**Information:**
=====

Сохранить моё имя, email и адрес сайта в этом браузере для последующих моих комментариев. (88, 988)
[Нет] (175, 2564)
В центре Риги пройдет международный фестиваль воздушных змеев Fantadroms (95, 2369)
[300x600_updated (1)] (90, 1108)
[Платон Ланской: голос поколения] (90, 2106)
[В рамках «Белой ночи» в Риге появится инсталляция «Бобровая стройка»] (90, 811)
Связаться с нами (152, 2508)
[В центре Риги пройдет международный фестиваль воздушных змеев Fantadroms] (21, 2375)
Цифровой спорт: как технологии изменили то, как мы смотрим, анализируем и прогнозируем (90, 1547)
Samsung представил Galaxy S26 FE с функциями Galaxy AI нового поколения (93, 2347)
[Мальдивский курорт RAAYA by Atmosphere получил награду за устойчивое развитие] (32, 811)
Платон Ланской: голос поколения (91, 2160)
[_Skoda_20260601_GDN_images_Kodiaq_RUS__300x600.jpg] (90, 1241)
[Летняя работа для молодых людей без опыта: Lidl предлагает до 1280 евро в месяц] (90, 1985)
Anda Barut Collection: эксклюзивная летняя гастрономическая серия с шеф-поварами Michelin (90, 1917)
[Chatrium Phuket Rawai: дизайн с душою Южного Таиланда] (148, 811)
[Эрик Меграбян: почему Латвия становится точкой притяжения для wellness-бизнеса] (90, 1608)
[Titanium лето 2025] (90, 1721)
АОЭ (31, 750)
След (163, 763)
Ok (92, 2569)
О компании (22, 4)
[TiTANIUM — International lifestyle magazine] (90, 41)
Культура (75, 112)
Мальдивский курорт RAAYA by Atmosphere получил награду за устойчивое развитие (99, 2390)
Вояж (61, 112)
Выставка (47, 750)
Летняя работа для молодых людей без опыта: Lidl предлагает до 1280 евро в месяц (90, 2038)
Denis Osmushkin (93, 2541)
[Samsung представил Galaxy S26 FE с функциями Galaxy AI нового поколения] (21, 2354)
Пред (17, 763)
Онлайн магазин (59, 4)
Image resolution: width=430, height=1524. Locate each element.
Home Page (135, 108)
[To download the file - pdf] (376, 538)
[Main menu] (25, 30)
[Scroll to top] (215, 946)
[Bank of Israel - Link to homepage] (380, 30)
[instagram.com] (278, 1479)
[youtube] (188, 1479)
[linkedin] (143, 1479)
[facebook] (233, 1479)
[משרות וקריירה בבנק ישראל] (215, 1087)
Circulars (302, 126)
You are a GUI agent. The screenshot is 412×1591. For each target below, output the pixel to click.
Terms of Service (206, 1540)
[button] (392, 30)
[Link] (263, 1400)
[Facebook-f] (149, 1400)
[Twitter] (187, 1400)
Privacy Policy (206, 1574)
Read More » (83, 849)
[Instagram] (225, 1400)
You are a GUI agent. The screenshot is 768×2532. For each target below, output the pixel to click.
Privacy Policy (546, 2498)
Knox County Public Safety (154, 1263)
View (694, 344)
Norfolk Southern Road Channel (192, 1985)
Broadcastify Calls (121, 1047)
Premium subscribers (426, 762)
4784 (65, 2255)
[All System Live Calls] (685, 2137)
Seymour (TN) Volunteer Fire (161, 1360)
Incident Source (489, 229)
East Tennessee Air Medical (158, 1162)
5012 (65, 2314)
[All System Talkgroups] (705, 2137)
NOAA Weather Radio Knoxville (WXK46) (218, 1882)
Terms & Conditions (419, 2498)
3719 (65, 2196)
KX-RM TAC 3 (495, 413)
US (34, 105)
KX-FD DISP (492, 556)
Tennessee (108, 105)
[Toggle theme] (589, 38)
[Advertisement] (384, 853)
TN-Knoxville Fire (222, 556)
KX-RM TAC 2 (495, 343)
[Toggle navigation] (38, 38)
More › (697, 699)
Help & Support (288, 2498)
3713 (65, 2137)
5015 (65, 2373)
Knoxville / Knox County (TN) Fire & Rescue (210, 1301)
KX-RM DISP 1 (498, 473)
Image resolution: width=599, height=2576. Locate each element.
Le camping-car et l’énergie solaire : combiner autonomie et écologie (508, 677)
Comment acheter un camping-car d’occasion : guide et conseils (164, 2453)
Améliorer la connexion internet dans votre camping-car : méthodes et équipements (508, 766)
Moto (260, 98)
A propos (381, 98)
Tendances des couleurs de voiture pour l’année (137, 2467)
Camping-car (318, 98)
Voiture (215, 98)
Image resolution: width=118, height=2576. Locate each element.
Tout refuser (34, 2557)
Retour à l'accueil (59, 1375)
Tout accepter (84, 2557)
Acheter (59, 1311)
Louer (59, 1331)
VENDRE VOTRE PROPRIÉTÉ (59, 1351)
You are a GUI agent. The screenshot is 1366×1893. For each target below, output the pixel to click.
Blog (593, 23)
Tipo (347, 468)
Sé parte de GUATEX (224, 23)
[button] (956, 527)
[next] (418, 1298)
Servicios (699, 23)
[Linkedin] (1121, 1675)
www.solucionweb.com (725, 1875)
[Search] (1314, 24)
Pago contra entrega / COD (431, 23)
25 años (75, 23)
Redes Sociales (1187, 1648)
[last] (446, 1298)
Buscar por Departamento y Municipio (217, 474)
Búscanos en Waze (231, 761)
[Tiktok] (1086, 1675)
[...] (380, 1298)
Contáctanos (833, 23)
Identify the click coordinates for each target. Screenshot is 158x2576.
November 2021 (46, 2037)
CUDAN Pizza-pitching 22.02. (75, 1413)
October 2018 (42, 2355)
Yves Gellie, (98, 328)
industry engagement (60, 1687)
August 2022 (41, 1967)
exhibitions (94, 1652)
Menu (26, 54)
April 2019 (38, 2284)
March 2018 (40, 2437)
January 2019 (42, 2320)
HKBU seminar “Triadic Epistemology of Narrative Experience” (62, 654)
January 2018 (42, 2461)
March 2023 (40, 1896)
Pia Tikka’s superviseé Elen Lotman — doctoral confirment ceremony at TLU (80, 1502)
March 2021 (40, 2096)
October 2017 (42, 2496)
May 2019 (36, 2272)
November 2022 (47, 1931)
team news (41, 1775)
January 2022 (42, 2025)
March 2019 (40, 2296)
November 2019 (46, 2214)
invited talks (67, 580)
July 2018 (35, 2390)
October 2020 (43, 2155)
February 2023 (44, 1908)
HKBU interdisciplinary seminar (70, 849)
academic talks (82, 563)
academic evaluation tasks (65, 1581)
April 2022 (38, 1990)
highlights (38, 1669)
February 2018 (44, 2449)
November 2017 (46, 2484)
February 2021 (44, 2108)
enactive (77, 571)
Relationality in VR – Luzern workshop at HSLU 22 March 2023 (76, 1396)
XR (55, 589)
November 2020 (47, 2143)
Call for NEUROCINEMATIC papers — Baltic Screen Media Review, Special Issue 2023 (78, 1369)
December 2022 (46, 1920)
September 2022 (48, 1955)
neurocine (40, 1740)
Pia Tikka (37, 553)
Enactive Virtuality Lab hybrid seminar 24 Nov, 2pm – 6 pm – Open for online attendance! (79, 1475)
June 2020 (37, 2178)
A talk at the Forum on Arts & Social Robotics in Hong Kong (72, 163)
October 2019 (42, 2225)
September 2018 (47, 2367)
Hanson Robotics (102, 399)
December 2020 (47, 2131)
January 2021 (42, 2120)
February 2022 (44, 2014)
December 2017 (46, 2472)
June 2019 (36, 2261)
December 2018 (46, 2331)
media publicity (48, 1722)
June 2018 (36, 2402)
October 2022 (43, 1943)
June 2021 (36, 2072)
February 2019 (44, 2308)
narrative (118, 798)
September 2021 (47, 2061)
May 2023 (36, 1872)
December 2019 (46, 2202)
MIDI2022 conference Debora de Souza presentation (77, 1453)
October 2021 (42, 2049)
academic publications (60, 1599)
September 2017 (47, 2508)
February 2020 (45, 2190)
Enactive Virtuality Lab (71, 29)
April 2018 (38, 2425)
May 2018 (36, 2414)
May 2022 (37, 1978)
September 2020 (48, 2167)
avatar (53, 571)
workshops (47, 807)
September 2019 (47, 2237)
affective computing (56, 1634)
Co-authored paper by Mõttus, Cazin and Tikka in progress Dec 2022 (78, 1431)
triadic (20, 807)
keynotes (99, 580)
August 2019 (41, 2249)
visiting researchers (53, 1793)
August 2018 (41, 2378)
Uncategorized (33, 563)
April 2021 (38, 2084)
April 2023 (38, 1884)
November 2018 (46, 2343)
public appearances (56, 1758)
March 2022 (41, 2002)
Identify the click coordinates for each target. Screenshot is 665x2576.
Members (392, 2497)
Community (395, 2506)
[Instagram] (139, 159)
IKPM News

=====

**Your goal:**
If a line falls between the first line of the records and the line containing "Anda Barut Collection: эксклюзивная", inclusive, repeat it exactly; leave out all others.

**Solution for this task:**
Сохранить моё имя, email и адрес сайта в этом браузере для последующих моих комментариев. (88, 988)
[Нет] (175, 2564)
В центре Риги пройдет международный фестиваль воздушных змеев Fantadroms (95, 2369)
[300x600_updated (1)] (90, 1108)
[Платон Ланской: голос поколения] (90, 2106)
[В рамках «Белой ночи» в Риге появится инсталляция «Бобровая стройка»] (90, 811)
Связаться с нами (152, 2508)
[В центре Риги пройдет международный фестиваль воздушных змеев Fantadroms] (21, 2375)
Цифровой спорт: как технологии изменили то, как мы смотрим, анализируем и прогнозируем (90, 1547)
Samsung представил Galaxy S26 FE с функциями Galaxy AI нового поколения (93, 2347)
[Мальдивский курорт RAAYA by Atmosphere получил награду за устойчивое развитие] (32, 811)
Платон Ланской: голос поколения (91, 2160)
[_Skoda_20260601_GDN_images_Kodiaq_RUS__300x600.jpg] (90, 1241)
[Летняя работа для молодых людей без опыта: Lidl предлагает до 1280 евро в месяц] (90, 1985)
Anda Barut Collection: эксклюзивная летняя гастрономическая серия с шеф-поварами Michelin (90, 1917)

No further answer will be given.